Friday, December 12, 2008

Do you speak the language of your users?

Many years ago, I used a local printing service that was owned by a husband and wife team. They did excellent work and attracted good clients. Sadly, they started this business as it was becoming easier for people to print things (documents, business cards, brochures) at home or in their own offices. So it was important for this printing business to explain their differential advantage to prospective clients. While you might think that they would say that they created business cards, brochures, etc. that would make you (their client) look professional and polished, what I heard the wife say was, "We do four color offset printing...." Ugh! She was not speaking the language that her customers -- or prospective customers -- understood.

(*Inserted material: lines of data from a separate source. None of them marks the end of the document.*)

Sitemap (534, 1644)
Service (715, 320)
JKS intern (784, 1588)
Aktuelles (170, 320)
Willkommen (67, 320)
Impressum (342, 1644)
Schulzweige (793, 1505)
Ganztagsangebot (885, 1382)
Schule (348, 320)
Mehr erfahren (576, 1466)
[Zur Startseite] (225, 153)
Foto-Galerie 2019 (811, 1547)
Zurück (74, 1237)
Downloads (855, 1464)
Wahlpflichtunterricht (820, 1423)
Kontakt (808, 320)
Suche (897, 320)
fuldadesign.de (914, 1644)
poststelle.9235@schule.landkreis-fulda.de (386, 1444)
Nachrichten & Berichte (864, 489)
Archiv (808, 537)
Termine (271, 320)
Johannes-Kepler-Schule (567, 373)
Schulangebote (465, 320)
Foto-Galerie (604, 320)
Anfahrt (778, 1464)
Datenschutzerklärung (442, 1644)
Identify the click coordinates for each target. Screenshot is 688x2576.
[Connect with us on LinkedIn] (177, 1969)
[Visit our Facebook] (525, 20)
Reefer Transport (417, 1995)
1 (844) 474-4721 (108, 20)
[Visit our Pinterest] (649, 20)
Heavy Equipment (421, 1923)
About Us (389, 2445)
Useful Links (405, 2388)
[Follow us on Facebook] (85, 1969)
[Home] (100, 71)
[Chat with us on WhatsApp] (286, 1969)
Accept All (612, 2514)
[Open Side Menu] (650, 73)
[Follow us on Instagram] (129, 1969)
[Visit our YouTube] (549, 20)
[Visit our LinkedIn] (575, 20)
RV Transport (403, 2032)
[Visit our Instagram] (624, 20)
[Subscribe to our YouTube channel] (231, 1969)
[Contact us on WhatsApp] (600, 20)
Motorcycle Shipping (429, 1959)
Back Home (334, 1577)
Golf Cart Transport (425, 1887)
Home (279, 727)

Like her, I suspect that you are passionate about what you do. No matter if you are digitizing materials, creating metadata, or writing a grant, that work is very important to you. The terms you use are the terms used by the professionals that you work with...and you all understand each other. But that is not the language that others in your larger organization speak or the language that your end-users speak. And when they ask "what's new" and you response if full of jargon and "foreign" terms, you may have said much but - to them - you have said nothing.

Using the language that your internal and external users (or colleagues) speak will help them to understand what you do. If they understand what you do, they will value what you do more.

So here is something for you to try. When someone asks what you do, give them an explanation without using acronyms or terms that you don't hear on the evening news (in other words, you can't use works like digitization, metadata, migration, refresh, digital preservation, finding aid, pathfinder, ILL, etc.). I know, it may not be easy and you may have to stop and think about what words to use. That's okay. Your explanation will be interesting as well as understood. And that smile on the person's face? Yeah...that means that they understood you and really do find your work interesting.

And with all of the holiday parties that are still left, I think you'll have several opportunities to try this.